FIG. 1 is a block diagram of the system of the present invention;

FIG. 2 is a flow chart of a quantization method of the present invention;

FIG. 3 is a schematic diagram of the forward computational data flow of the quantized convolutional neural network of the present invention;

FIG. 4 is a schematic diagram of a full pipeline architecture of the floating-point function module of the present invention;

FIG. 5 is a schematic diagram of the convolution calculation of the present invention;

FIG. 6 is a diagram of the input form of the DSP port according to the present invention.

Detailed Description

In order to make the objects, technical solutions and advantages of the present invention more apparent, the present invention is described in further detail below with reference to the accompanying drawings and embodiments. It should be understood that the detailed description and specific examples, while indicating the preferred embodiment of the invention, are intended for purposes of illustration only and are not intended to limit the scope of the invention. The components of embodiments of the present invention generally described and illustrated in the figures herein may be arranged and designed in a wide variety of different configurations.

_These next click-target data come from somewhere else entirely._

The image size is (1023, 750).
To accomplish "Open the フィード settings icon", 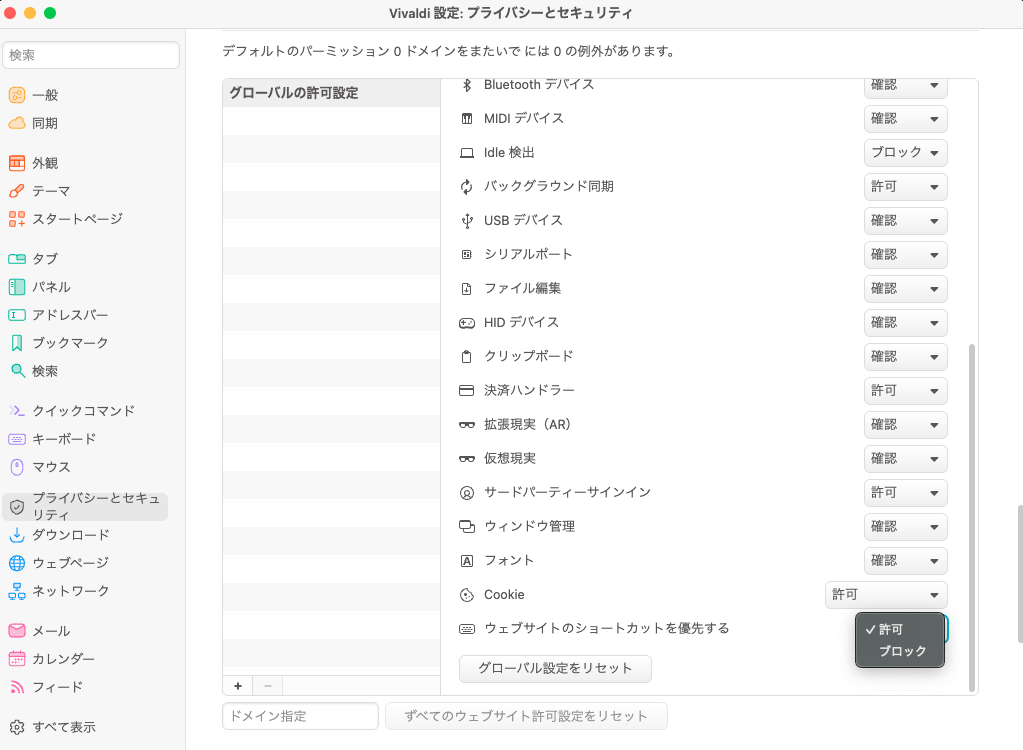I will (x=17, y=687).
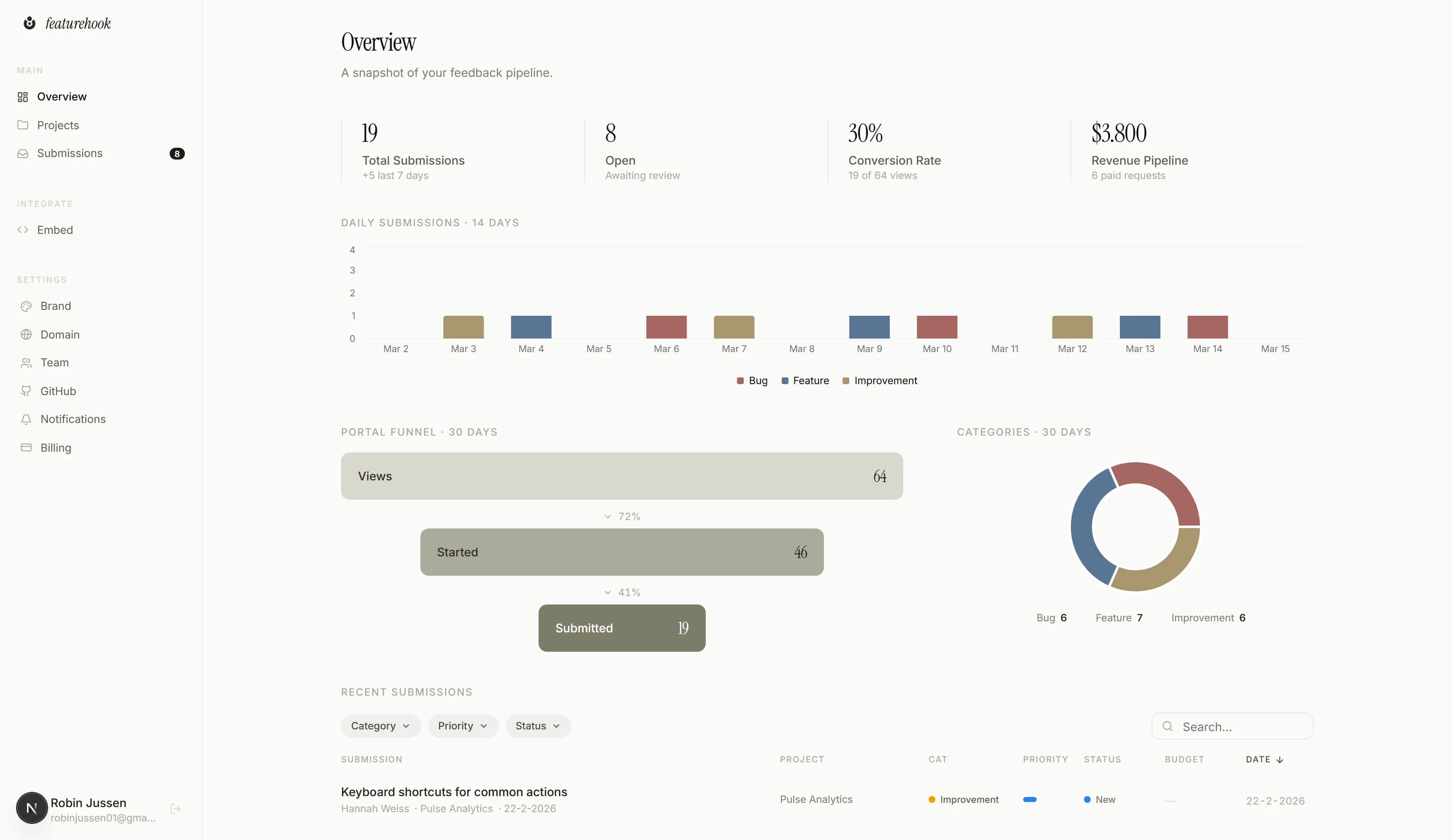Click the Submissions inbox icon
Viewport: 1452px width, 840px height.
click(23, 153)
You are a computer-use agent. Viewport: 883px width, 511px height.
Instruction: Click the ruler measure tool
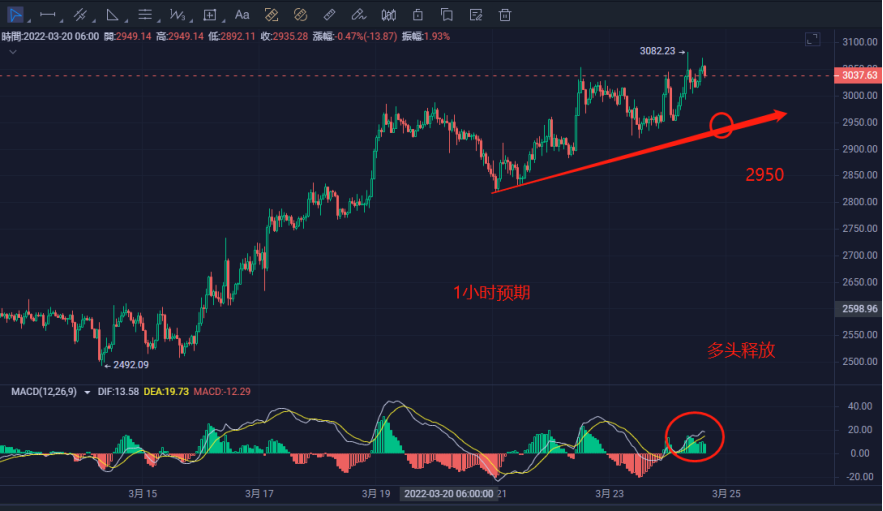[x=330, y=15]
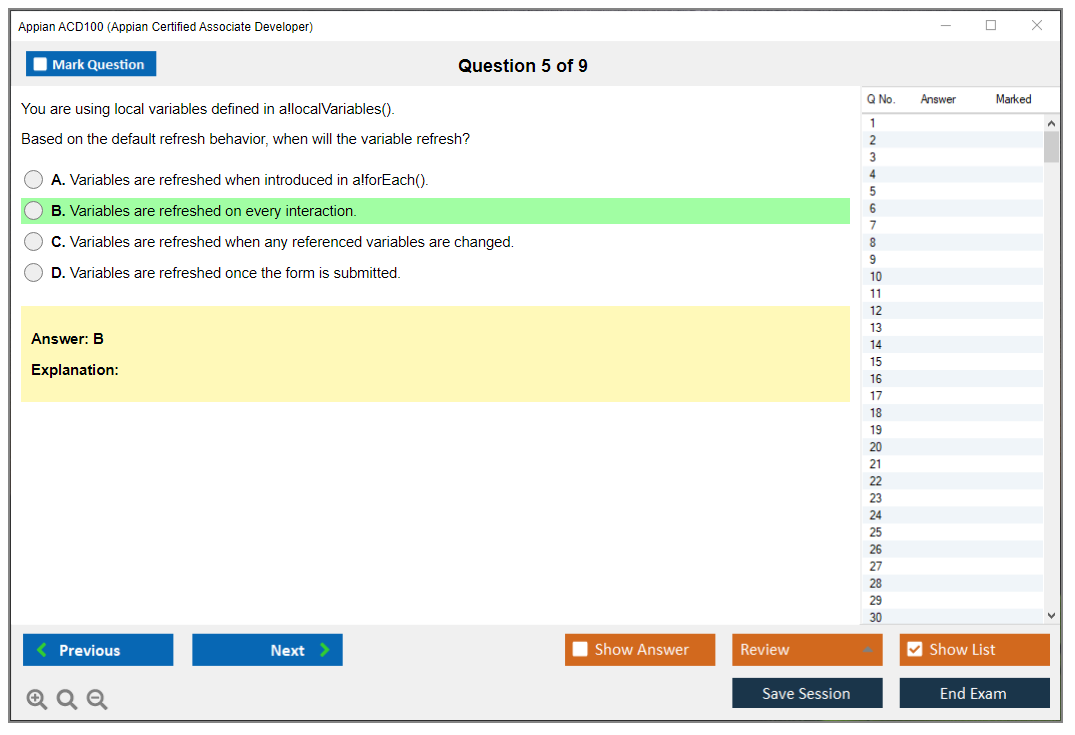1075x735 pixels.
Task: Go to the previous question
Action: (x=98, y=650)
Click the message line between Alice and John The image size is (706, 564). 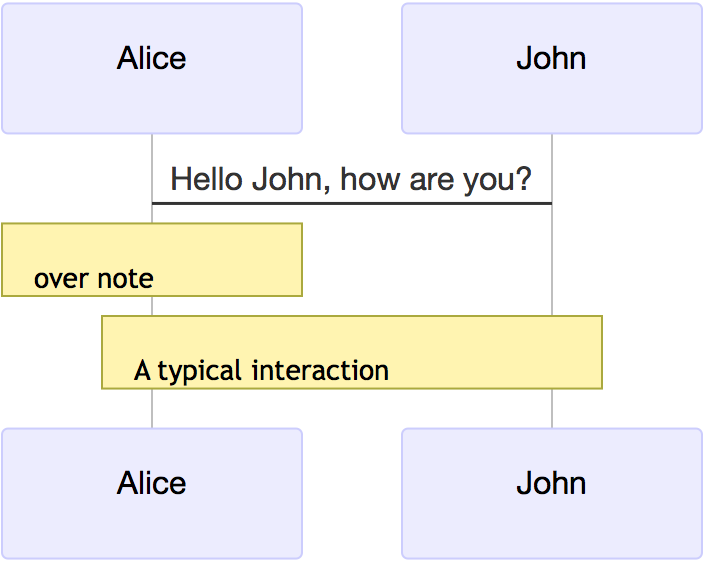(352, 203)
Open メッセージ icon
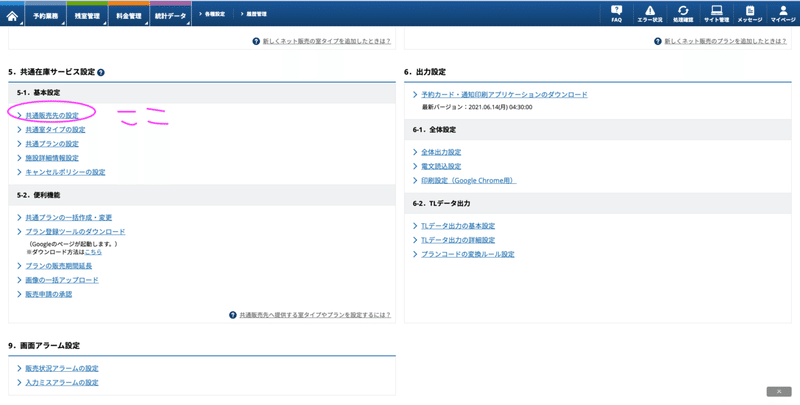This screenshot has width=800, height=405. coord(749,14)
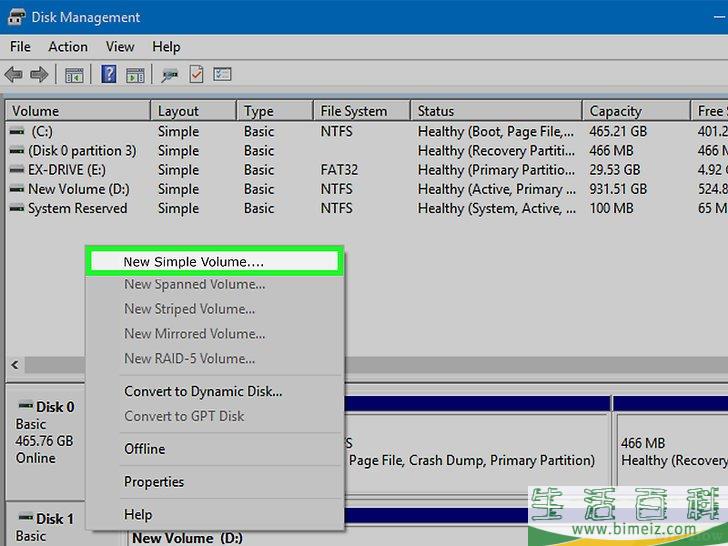Open Properties from the context menu
The width and height of the screenshot is (728, 546).
coord(154,482)
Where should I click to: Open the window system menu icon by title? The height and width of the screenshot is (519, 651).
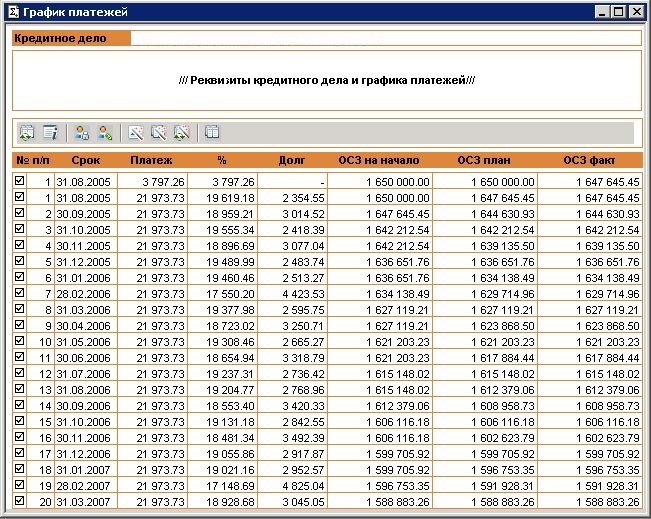pos(13,12)
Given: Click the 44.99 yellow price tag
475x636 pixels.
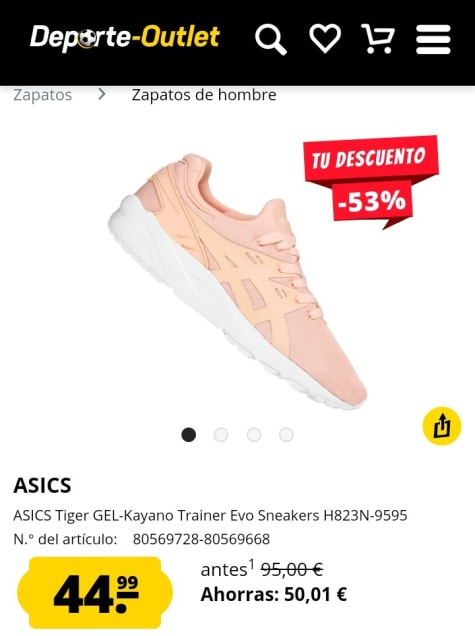Looking at the screenshot, I should tap(95, 593).
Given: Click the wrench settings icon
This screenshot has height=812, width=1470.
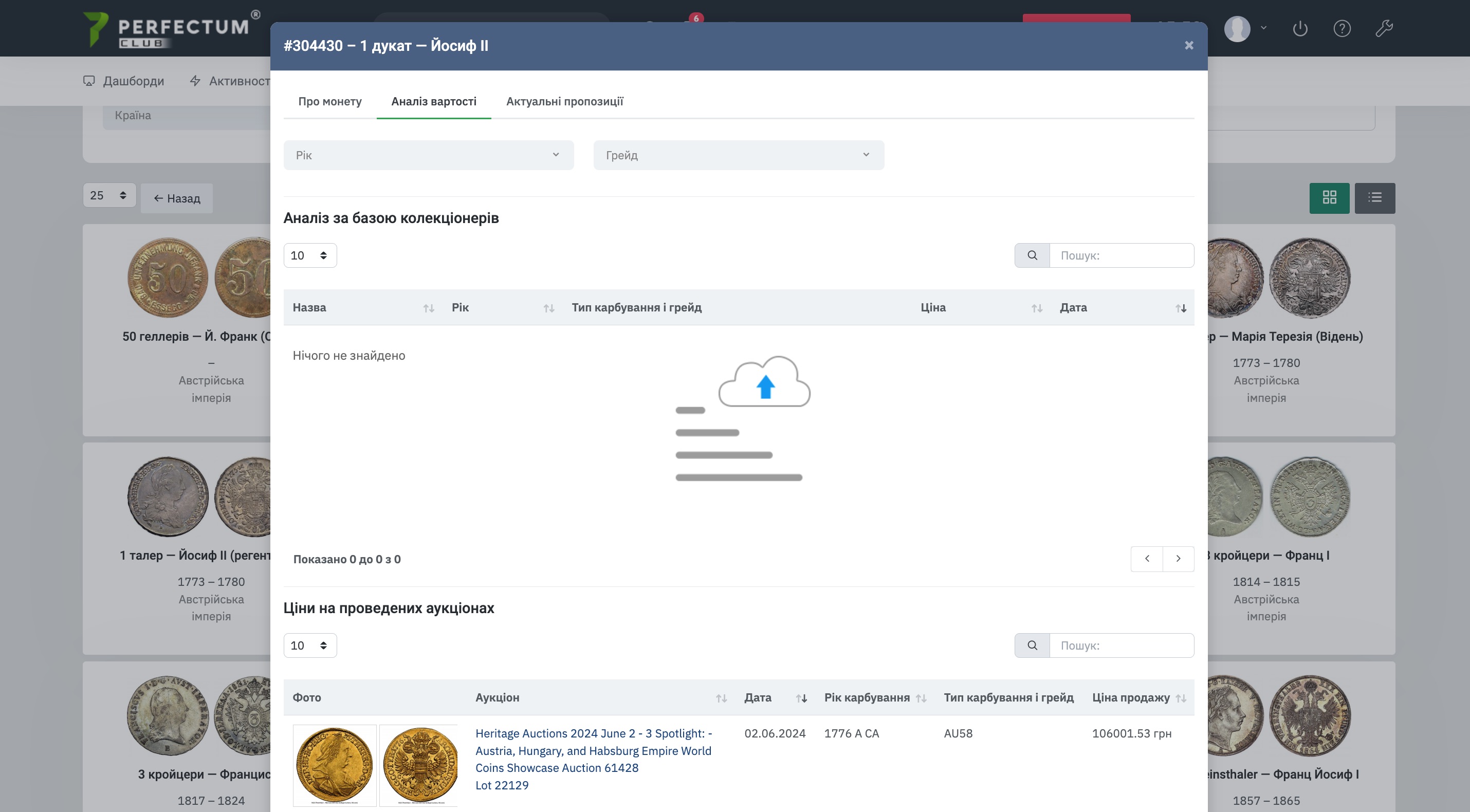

Thus, the following detailed description of the embodiments of the present invention, presented in the figures, is not intended to limit the scope of the invention, as claimed, but is merely representative of selected embodiments of the invention. All other embodiments, which can be derived by a person skilled in the art from the embodiments of the present invention without making any creative effort, shall fall within the protection scope of the present invention.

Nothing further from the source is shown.